What is the quick answer for Deploy a New Certificate for Each OpenShift Tenant?

Replace and activate new TLS certificates tenant by tenant in OpenShift IngressController deployments with verification steps and rollback guidance.

Deploy a New Certificate for Each OpenShift Tenant

💡 Quick Answer: For each tenant: create/update the TLS Secret in openshift-ingress, ensure the tenant IngressController points to it, restart only that tenant router deployment if needed, then verify served certificate SANs externally.

This workflow updates certificates safely in a multi-tenant OpenShift cluster without broad impact across tenants.

Per-Tenant Change Workflow

Prepare tls.crt and tls.key for one tenant.
Replace (or apply) tenant TLS secret.
Confirm IngressController points to that secret.
Restart only tenant router deployment if old cert is still served.
Validate certificate chain and SANs.

1) Prepare Tenant Certificate Files

For each tenant domain, verify SANs include the expected ingress hostnames, for example:

DNS:*.apps.tenant-a.example.com
DNS:*.apps.tenant-b.example.com

2) Update the Tenant TLS Secret

# Tenant A
oc create secret tls tenant-a-default-cert \
  --cert=tls.crt \
  --key=tls.key \
  -n openshift-ingress \
  --dry-run=client -o yaml | oc apply -f -

3) Confirm IngressController Binding

oc get ingresscontroller tenant-a \
  -n openshift-ingress-operator \
  -o jsonpath='{.spec.defaultCertificate.name}{"\n"}'

If needed:

oc patch ingresscontroller tenant-a \
  -n openshift-ingress-operator \
  --type=merge \
  -p '{"spec":{"defaultCertificate":{"name":"tenant-a-default-cert"}}}'

4) Restart Only the Tenant Router (When Required)

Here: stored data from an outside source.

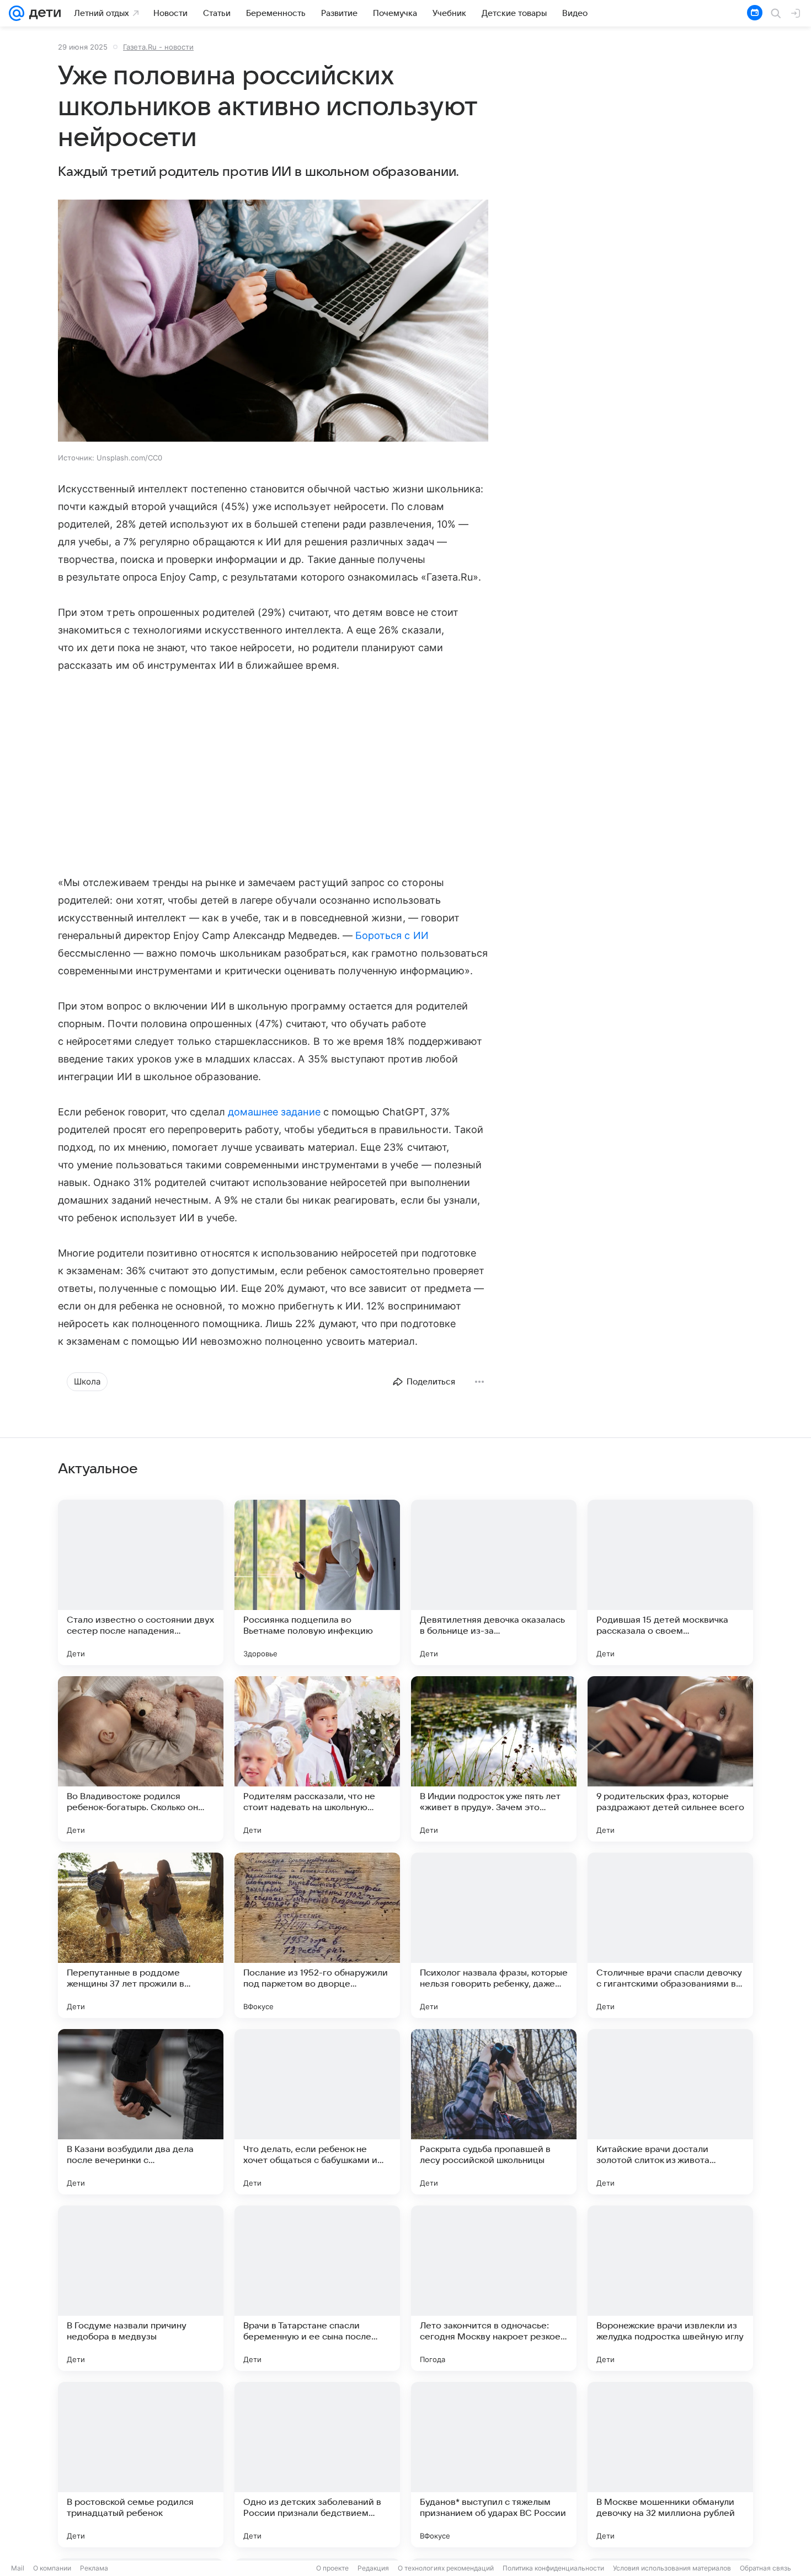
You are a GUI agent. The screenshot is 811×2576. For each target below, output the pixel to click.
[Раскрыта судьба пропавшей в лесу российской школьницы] (494, 2111)
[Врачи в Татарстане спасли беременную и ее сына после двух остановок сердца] (317, 2288)
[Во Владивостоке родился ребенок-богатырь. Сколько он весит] (140, 1759)
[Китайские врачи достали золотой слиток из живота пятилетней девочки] (670, 2111)
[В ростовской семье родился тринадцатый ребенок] (140, 2464)
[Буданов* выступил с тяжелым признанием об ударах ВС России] (494, 2464)
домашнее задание (274, 1112)
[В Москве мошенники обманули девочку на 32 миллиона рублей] (670, 2464)
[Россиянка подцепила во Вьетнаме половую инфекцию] (317, 1582)
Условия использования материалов (672, 2568)
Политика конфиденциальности (553, 2568)
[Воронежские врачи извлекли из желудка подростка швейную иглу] (670, 2288)
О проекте (332, 2568)
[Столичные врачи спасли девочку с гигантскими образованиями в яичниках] (670, 1935)
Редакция (373, 2568)
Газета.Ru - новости (158, 46)
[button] (273, 322)
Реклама (94, 2568)
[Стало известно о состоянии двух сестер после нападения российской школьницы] (140, 1582)
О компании (52, 2568)
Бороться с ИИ (392, 935)
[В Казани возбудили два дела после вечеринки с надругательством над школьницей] (140, 2111)
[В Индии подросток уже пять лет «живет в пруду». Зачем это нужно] (494, 1759)
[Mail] (16, 13)
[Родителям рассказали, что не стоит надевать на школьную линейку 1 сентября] (317, 1759)
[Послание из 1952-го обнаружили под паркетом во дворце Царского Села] (317, 1935)
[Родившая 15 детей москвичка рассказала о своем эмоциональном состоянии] (670, 1582)
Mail (17, 2568)
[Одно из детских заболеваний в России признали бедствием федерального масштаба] (317, 2464)
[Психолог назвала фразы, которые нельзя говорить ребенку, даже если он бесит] (494, 1935)
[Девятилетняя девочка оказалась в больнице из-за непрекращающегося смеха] (494, 1582)
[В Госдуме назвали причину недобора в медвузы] (140, 2288)
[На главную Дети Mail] (42, 13)
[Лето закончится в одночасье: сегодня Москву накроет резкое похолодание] (494, 2288)
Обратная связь (765, 2568)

oc rollout restart deployment/router-tenant-a -n openshift-ingress
oc rollout status deployment/router-tenant-a -n openshift-ingress --timeout=180s

Do not restart unrelated tenant routers.

5) Verify the New Certificate Is Active

# External verification
openssl s_client -connect app.tenant-a.example.com:443 -servername app.tenant-a.example.com </dev/null 2>/dev/null | openssl x509 -noout -subject -issuer -dates -ext subjectAltName

# Router logs (optional)
oc logs deployment/router-tenant-a -n openshift-ingress --tail=100

Rollback

If validation fails, re-apply previous tenant secret material and repeat rollout restart only for that tenant router.

Production Tips

Apply one tenant at a time.
Use maintenance windows for high-traffic tenants.
Keep old certificate material securely until rollback window expires.
Monitor TLS errors and HTTP 5xx during the rollout.